Maybe I'm a little slow, but it took me a couple of hours to realise that these crudely cut out shapes are meant to somehow look like 2012. Is it also meant to sort of look like a runner on his marks, or is that just my imagination? The first thing I thought of when I saw it was it sort of looks like someone "walking like an Egyptian". Skewed at an angle. Or someone scratch mixing on some invisible decks. Other suggestions for what it looks like have come thick and fast. Mr Eugenides thinks it looks like Lisa Simpson giving someone head, which if you're so inclined, the internet can provide comparison with. Others have identified that it looks a little like a swastika cut up, which would be fitting with the kind of approach the government have taken to anyone criticising the planning for the Olympics: to quote Tessa Jowell responding to a Tory, that was a vote for Paris!
The ministers, it seems, have fallen hook line and sinker for the whole Wolff Olins manifesto of managerial corporate bollocks. Their website is so offensively awful, complete with huge BRAND = pages, that it seems like the kind of satire that Chris Morris would subject the world of advertising agencies devising brand strategies to. No one seems to have informed them that the very reason why brands have had to become so insidious, so ingratiatingly offensive and in your face is because all subtlety has been removed because they think people can't handle it any more.

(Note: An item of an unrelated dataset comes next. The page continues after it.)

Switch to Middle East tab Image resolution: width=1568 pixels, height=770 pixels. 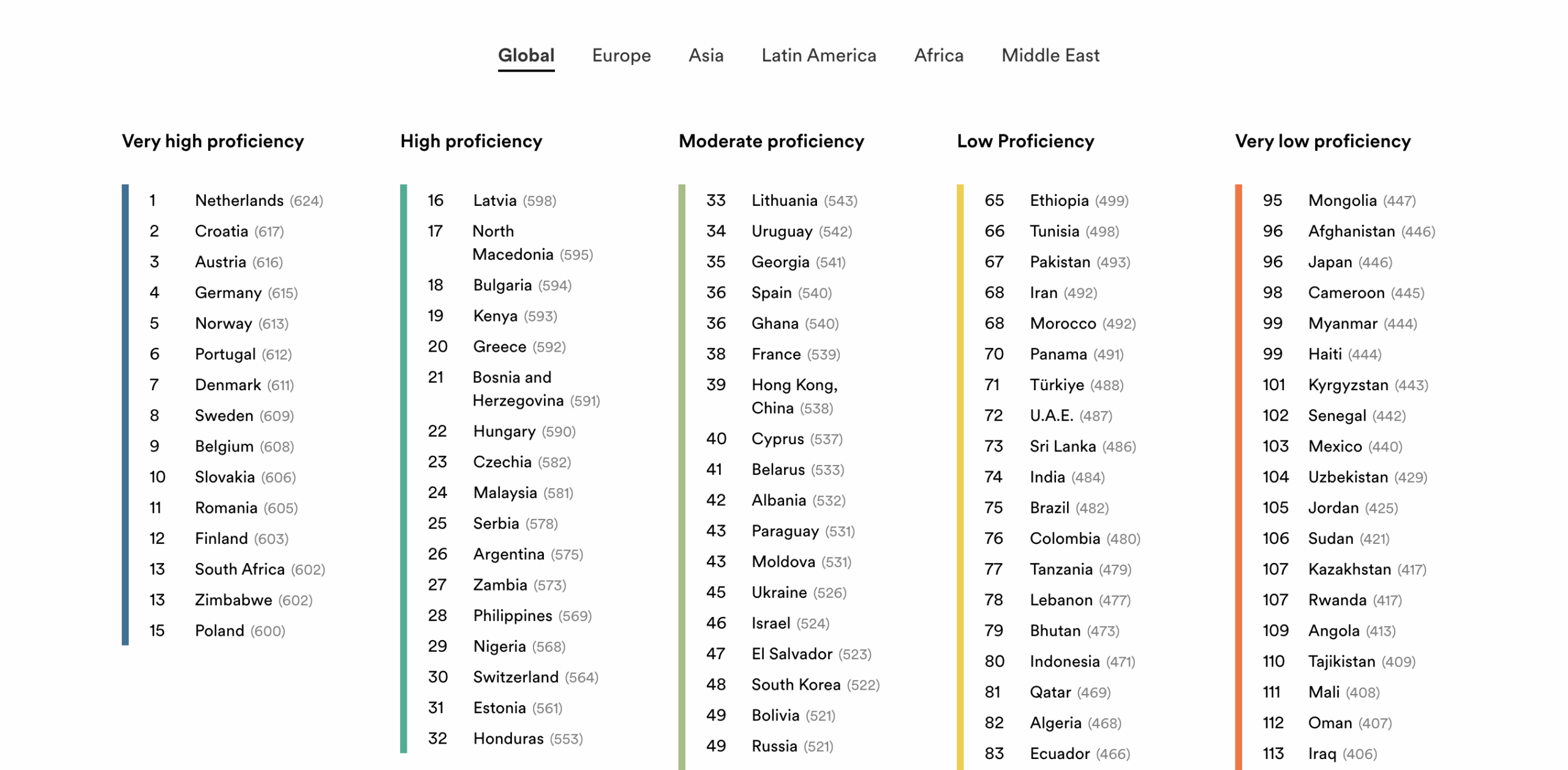[x=1050, y=56]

From the people who brought you FCUK, that hilarious and brilliant two-fingered salute to the squares who think a word that looks much like fuck being emblazoned across t-shirts and billboards isn't very clever or amusing, now comes RED, which Olins worships, meaning that you can go on consuming the same as before, but now a certain amount of profits go to Aids victims in Africa, which makes it all better. It of course had to be the work of Bono, whom alongside Bob Geledof has spent the last God knows how many years telling the poor to give all their money to charity, while never seeming to do much to redistribute their own vast wealth. Some would call it ironic that companies such as Gap, which have long used sweatshop labour and paid their suppliers an absolute pittance, and Motorola, one of the very companies that is currently bleeding the Democratic Republic of Congo dry through grabbing its reserves of coltan in order to produce tantalum, which makes up the essential parts of mobile phones amongst other things, are paid up members of RED: I would call it the ever tightening grasp of capitalism pretending to compassionate while still spitting in everyone's face.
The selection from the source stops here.